The role of security associations: a failed resource or a fundamental vehicle for a better security sector?
Chair: Martin Gill
Liz Chamberlin – Executive Director – International Security Management Association (ISMA)
Julio Fumagalli Macrae, CPP – President at GlobalLifeSafetyAlliance.org
Guy Mathias – Chair at The UK Security Commonwealth
Peter J. O’Neil, FASAE, CAE – CEO at ASIS International
Liz Chamberlin was the first to speak and noted that addressing relevance was a regular issue for associations and not one that has been driven by the virus. She outlines some of the benefits that have made associations relevant in the crisis, noting, as you will hear, activities like roundtables, communication to members on different issues, and providing them with the opportunity to benchmark performance. Liz accepts that there is more scope for collaboration especially when there are issues that are common to all associations and are to the broader benefit of the security sector. She notes that the impact of the virus in associations will vary depending on their revenue sources. In her own case she is more concerned about membership renewals given the cutbacks many business are facing there will be pressure on budgets to travel to events, and many anyway may be concerned about attending events. That said you will see her discuss reasons why she does not see much scope for consolidation amongst associations. As Liz says, it is important not to waste a crisis; it is an opportunity for the sector to show it adds value.
Julio Fumagalli Macrae underlines the important role that associations play covering certification, qualifications and standards and more albeit they are competing for budgets sometimes against each other. Yet there is a wide spectrum of issues to cooperate on and he calls for a joint commitment to promote best practices; adopt a common language; and raise the bar of regulation. He talks of his own willingness to promote other associations signifying his belief in the need for associations to work together. He sees the virtual world as one that generates new opportunities. The key challenge, echoing a point raised by Liz Chamberlin, is to overcome the difficulty of showing the added value of security. You will also hear Julio discuss the relevance of security to world challenges including sustainability and climate change.
Guy Mathias argues that associations have remained relevant expressed in a variety of ways from promoting best practices (as they have changed in response to the virus) and offering mutual support. This period of change does though provide an opportunity for a reset about how the security sector positions itself and to explore new ways of working together. He notes the good work done by associations sharing good practices via social media, but accepts there is a need for more creativity. After all, and this is an important point, he reasons that it is not easy to collaborate. Nor is it easy for the security sector to influence, and echoes a call for the security sector to show how it adds value and to work harder to get recognition in the c suites.
Peter O’Neil notes that in some ways Covid-19 has not changed things; after all there is always a constant need for associations to show relevance and to work on adding value. That said all associations are facing challenges for funds at this time, noting Liz’s point about membership fees he references the importance of GSX (the ASIS annual event) which generates 56% of its revenue; a plan has been put in place and the association can withstand the challenge. You will hear an interesting discussion about collaboration. He notes that at the base level associations generally cooperate, but every one of them has to ask, what is in the interest of its members? And although it is easy to highlight the value of working together Peter outlines some of the endemic difficulties including: the need for (a lot of) funding on initiatives such as say a joint commitment to promoting the security sector to different audiences; agreeing messages; getting support via Boards; lobbying (not all do this and those that do may do it differently). In reality associations have cooperated on research, guidelines and certification but he reminds us that sometimes competition is good too.

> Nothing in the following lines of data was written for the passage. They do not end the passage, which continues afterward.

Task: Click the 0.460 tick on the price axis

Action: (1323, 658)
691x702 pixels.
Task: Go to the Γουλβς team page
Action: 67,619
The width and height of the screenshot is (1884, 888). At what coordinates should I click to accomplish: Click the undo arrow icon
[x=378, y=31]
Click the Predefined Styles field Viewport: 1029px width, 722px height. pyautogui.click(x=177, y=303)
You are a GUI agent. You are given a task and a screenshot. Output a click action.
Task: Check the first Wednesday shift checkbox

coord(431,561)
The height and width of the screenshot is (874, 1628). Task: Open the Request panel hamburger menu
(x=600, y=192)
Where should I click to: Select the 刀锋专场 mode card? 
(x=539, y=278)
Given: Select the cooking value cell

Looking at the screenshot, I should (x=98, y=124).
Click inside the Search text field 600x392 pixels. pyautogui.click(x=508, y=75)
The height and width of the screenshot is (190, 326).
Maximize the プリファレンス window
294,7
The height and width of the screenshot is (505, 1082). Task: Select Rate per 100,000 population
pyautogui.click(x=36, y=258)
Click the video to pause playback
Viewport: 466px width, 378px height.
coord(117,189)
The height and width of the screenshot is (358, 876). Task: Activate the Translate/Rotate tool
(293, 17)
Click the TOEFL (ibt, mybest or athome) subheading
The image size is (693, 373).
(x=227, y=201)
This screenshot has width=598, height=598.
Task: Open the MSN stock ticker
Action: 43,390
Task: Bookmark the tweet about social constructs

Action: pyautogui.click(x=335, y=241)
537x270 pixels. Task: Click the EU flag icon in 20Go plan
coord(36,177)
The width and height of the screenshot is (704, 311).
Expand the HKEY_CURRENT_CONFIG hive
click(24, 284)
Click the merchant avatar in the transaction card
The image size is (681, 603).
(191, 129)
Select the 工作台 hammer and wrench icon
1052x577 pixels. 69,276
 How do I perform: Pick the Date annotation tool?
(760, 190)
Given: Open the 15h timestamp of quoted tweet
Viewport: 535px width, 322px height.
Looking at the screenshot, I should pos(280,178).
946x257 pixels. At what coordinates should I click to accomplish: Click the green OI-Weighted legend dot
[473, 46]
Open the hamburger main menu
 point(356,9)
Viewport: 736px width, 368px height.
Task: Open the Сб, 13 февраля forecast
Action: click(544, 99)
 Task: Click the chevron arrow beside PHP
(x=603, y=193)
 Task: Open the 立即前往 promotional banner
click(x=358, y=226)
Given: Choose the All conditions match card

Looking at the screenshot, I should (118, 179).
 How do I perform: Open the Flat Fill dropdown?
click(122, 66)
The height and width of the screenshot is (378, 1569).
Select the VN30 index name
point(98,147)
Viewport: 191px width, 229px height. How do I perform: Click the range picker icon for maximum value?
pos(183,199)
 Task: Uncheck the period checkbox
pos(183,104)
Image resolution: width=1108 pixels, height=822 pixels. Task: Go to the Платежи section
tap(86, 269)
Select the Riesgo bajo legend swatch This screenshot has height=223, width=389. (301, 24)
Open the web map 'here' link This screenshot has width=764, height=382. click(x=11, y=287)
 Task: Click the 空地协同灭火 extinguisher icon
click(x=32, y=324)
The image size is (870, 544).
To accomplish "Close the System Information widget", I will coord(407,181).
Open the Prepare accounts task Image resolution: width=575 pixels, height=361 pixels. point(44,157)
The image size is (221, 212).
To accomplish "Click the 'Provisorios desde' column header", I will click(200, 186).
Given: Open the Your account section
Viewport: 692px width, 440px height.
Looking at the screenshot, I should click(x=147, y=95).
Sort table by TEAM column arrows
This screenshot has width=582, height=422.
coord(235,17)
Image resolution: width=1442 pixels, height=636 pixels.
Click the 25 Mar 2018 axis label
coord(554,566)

This webinar provides a robust defence of the central role of security associations in a diverse range of areas, including during the Covid-19 period. They have made plans to meet the known challenges, and while this is on-going there is optimism. Collaboration has much to commend it. There was agreement that there could be more but it is not easy as each panelist in different ways explains. But it is possible, and therein rests a seed for thought. Meantime the security associations appear to be in good hands and Covid-19, for all its challenges, is clearly developing some opportunities too.